Task goal:
Set out the data from the line with "The image size is (755, 848)." to the line with "What do you see at coordinates (43, 61)" as a numbered list, skipping any blank lines and leaving out the pictures.

Extracted information:
.....

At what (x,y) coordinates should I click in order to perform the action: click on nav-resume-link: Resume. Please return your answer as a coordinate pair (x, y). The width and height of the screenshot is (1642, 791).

.....

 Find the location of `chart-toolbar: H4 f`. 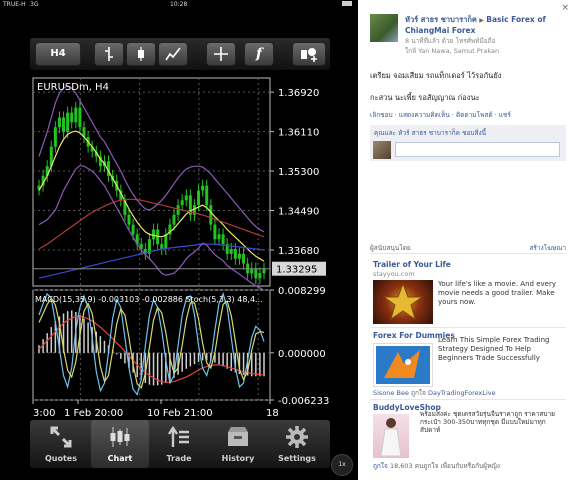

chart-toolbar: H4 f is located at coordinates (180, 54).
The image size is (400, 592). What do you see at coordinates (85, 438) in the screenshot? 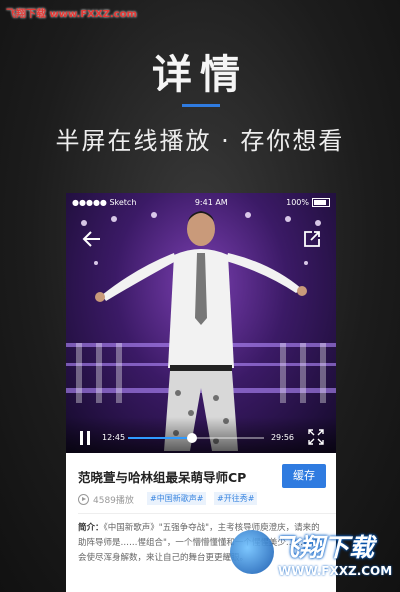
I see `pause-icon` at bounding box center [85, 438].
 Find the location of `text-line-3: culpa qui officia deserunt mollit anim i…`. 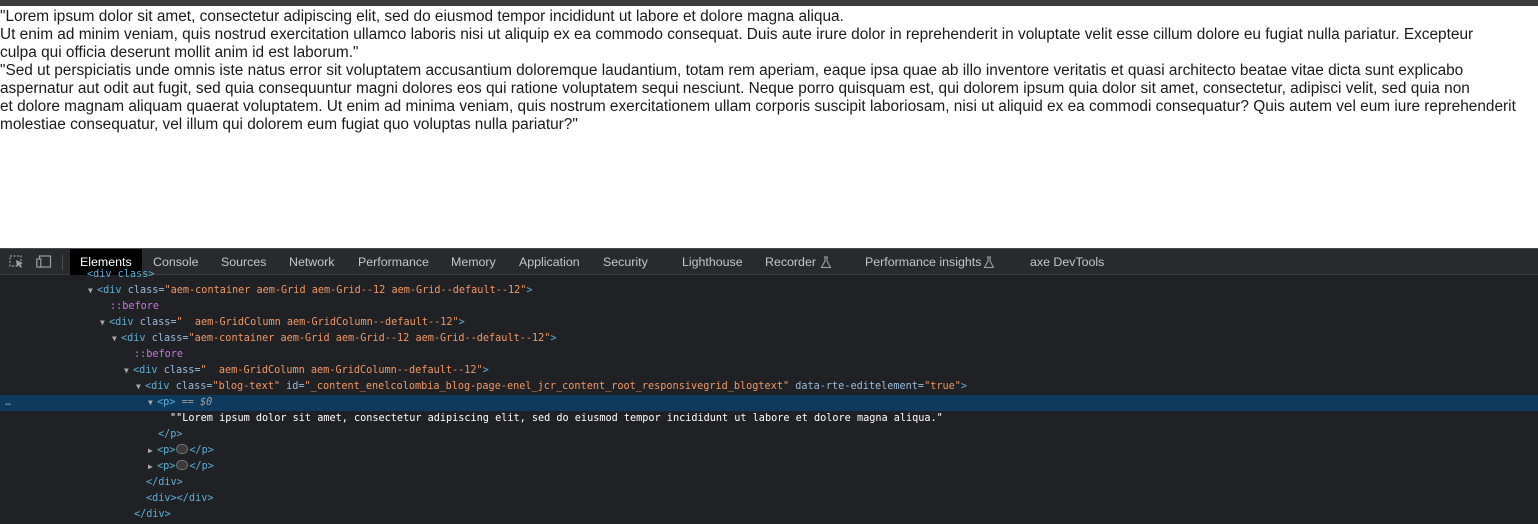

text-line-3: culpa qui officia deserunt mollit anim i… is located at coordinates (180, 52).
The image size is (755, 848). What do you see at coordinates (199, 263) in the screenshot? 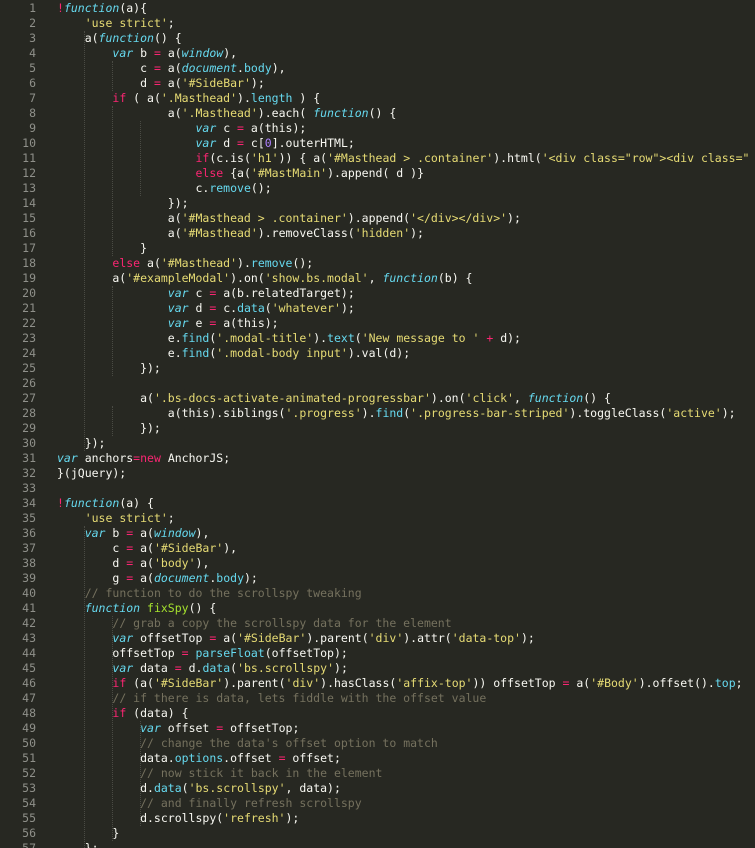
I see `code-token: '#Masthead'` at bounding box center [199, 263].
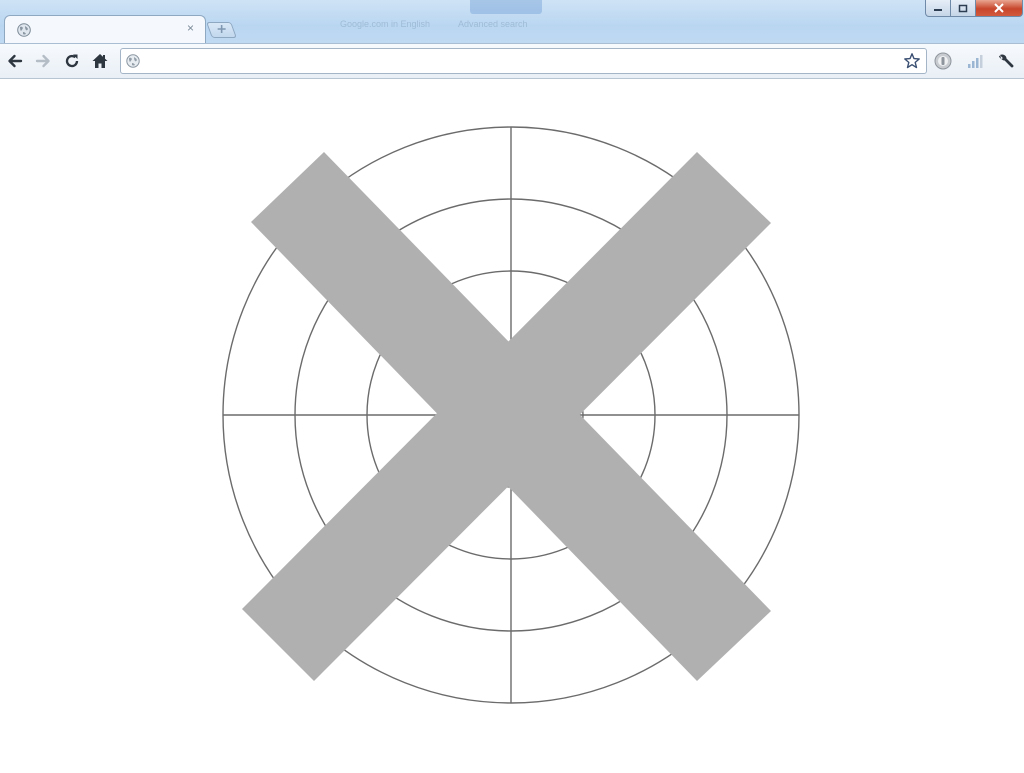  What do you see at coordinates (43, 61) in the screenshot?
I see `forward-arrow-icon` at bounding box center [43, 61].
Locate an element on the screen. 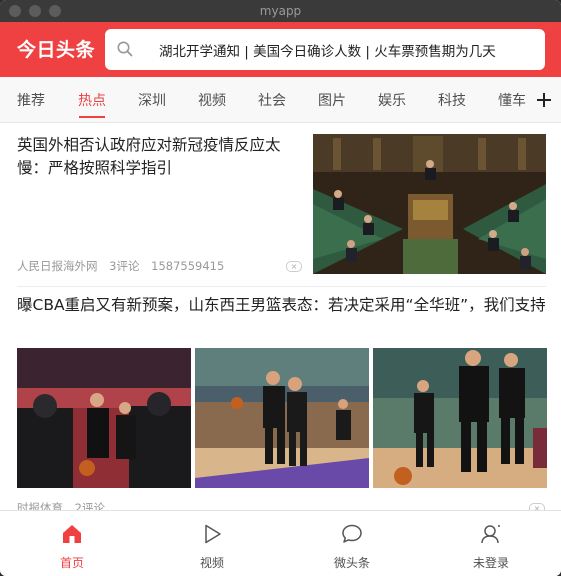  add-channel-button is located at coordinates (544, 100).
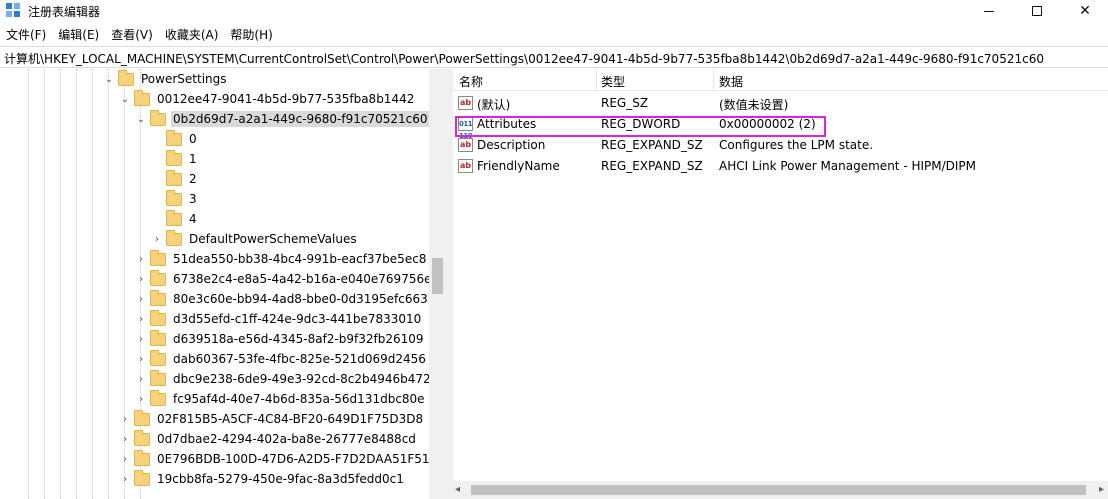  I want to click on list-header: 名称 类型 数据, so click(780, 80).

.....

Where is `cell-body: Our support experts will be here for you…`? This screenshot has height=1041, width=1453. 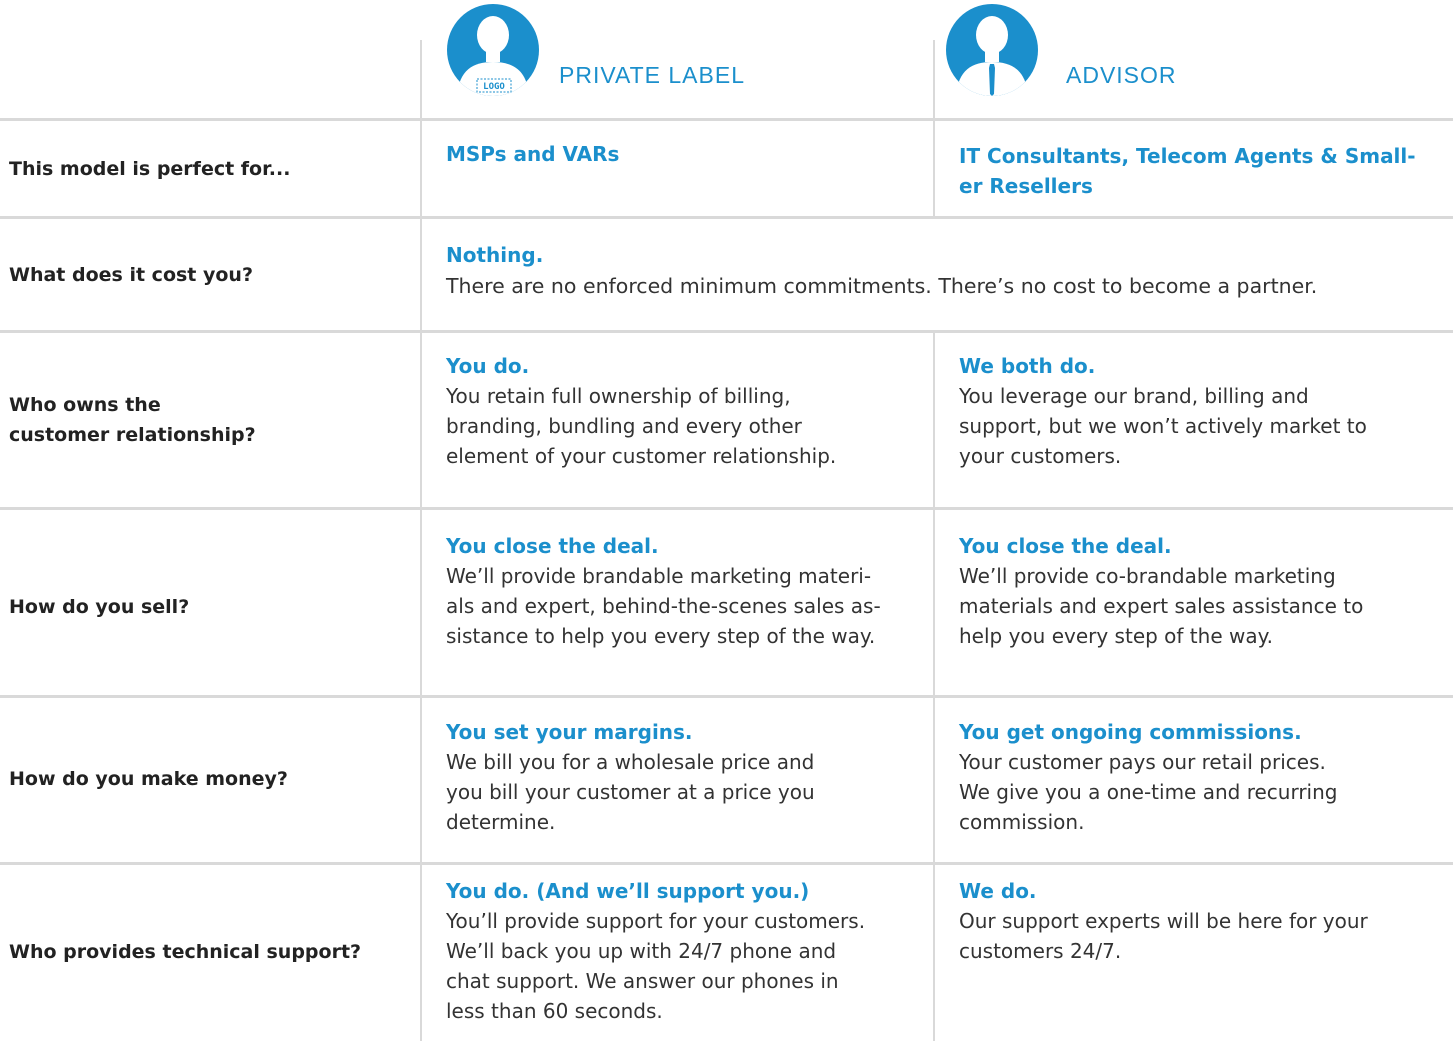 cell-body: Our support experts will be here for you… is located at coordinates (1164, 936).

.....

Result for this exercise:
1. The image size is (755, 848). What do you see at coordinates (199, 263) in the screenshot? 
2. I see `code-token: '#Masthead'` at bounding box center [199, 263].
3.   What do you see at coordinates (43, 61) in the screenshot?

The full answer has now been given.